Effect of sidedness on survival among patients with early-stage colon cancer: a SEER-based propensity score matching analysis
Background Most previous studies compared survival between left-sided and right-sided colon cancer without adjustment for clinicopathological parameters. We investigated the effect of sidedness on survival among patients with early-stage colon cancer, using a propensity score matching method. Methods The 18 registry custom data within the SEER database were used to identify patients who were diagnosed with colon cancer between 2010 and 2014. A propensity score matching analysis was performed using the nearest neighbor method. Survival was estimated using the Kaplan–Meier method. A Cox proportional hazards model was applied to determine the prognostic factors.
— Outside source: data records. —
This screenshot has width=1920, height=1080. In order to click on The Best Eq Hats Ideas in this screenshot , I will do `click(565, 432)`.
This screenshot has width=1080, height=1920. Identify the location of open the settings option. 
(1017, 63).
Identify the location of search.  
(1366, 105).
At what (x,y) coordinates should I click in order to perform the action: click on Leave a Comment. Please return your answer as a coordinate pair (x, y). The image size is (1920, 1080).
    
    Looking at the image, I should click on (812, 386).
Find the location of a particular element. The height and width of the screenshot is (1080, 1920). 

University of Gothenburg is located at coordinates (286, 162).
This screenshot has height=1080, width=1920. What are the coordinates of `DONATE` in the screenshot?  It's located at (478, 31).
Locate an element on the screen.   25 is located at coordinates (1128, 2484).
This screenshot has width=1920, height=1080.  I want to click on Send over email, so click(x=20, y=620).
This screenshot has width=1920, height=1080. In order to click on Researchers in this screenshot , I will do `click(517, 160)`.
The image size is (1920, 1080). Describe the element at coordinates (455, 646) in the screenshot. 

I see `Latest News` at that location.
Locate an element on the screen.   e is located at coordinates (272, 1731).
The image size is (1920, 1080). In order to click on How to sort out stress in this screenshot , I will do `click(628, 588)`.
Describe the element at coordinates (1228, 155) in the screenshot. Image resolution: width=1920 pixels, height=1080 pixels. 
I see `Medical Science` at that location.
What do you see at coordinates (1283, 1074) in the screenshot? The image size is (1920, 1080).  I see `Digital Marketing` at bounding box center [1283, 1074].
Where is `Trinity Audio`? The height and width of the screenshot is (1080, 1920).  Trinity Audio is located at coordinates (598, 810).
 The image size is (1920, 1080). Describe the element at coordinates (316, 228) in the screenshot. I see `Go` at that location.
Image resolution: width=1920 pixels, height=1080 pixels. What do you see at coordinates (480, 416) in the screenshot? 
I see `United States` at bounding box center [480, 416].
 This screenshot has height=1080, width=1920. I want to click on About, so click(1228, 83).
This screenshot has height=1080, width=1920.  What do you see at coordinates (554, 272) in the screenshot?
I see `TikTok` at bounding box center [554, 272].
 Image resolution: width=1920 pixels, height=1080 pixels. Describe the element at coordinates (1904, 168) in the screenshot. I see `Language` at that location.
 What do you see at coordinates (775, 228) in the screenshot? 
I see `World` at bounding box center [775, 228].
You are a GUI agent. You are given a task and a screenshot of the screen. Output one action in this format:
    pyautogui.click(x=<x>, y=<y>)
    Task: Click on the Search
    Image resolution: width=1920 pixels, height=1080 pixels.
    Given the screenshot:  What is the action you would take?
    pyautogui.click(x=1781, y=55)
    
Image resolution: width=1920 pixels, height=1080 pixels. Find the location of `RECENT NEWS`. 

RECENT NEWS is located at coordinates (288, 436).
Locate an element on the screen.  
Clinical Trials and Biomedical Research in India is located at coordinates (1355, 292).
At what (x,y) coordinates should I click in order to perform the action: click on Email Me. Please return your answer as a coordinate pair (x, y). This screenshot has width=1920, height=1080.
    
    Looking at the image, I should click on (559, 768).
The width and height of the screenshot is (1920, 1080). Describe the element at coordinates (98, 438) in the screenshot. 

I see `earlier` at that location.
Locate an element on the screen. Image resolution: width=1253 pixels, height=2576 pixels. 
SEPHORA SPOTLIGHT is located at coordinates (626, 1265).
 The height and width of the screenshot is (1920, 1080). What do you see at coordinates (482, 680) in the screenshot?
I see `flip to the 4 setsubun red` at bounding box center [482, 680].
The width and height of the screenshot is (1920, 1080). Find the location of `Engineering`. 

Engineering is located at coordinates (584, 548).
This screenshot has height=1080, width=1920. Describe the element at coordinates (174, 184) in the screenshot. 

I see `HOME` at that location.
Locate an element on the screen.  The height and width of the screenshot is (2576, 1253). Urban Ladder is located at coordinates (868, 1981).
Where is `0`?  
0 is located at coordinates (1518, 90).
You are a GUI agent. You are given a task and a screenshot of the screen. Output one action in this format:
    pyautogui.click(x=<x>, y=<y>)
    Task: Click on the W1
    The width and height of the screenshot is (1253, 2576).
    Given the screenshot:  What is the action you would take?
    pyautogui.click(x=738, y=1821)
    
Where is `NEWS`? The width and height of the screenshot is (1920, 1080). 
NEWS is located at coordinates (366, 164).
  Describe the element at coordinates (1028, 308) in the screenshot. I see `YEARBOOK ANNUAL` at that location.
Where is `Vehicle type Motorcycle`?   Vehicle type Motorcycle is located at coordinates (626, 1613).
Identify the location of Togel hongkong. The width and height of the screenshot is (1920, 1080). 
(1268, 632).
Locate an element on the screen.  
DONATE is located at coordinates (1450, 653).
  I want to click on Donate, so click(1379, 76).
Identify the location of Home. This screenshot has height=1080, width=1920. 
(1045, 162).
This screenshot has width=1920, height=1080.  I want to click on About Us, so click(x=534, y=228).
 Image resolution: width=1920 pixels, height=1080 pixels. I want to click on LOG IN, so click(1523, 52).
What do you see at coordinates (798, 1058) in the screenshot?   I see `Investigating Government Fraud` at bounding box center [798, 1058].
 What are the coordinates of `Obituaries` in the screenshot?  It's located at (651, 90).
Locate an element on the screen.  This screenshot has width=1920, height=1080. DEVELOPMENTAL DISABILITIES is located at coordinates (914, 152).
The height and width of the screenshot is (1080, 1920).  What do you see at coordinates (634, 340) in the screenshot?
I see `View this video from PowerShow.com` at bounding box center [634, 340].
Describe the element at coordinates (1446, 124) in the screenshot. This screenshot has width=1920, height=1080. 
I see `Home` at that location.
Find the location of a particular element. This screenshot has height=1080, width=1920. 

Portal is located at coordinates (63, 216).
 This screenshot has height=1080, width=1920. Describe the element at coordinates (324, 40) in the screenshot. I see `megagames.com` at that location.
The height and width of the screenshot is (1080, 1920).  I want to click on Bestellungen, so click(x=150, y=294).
Results In the unmatched cohort, 25,094 (35.72%) patients were diagnosed with left-sided colon cancer and 45,156 (64.28%) with right-sided colon cancer. After propensity score matching, each cohort included 5118 patients, and the clinicopathological characteristics were well balanced. In the unmatched cohort, left-sided colon cancer had superior all-cause ( χ 2 =315, P <0.01) and cancer-specific ( χ 2 =43, P <0.01) survival than right-sided tumors. However, in the matched cohort, no difference was observed for all-cause ( χ 2 =0.7, P =0.4) and cancer-specific ( χ 2 =0, P =0.96) survival between left and right colon cancer. The Cox model did not indicate sidedness as a prognostic factor. In the subgroup analysis, stage II right-sided colon cancer had a better survival outcome, while stage III left-sided tumors had a better survival outcome. Conclusions After adjusting for clinicopathological characteristics in this study, sidedness showed no impact on survival in early-stage colon cancer. However, sidedness was associated with prognostic differences in stages II and III early-stage colon cancer.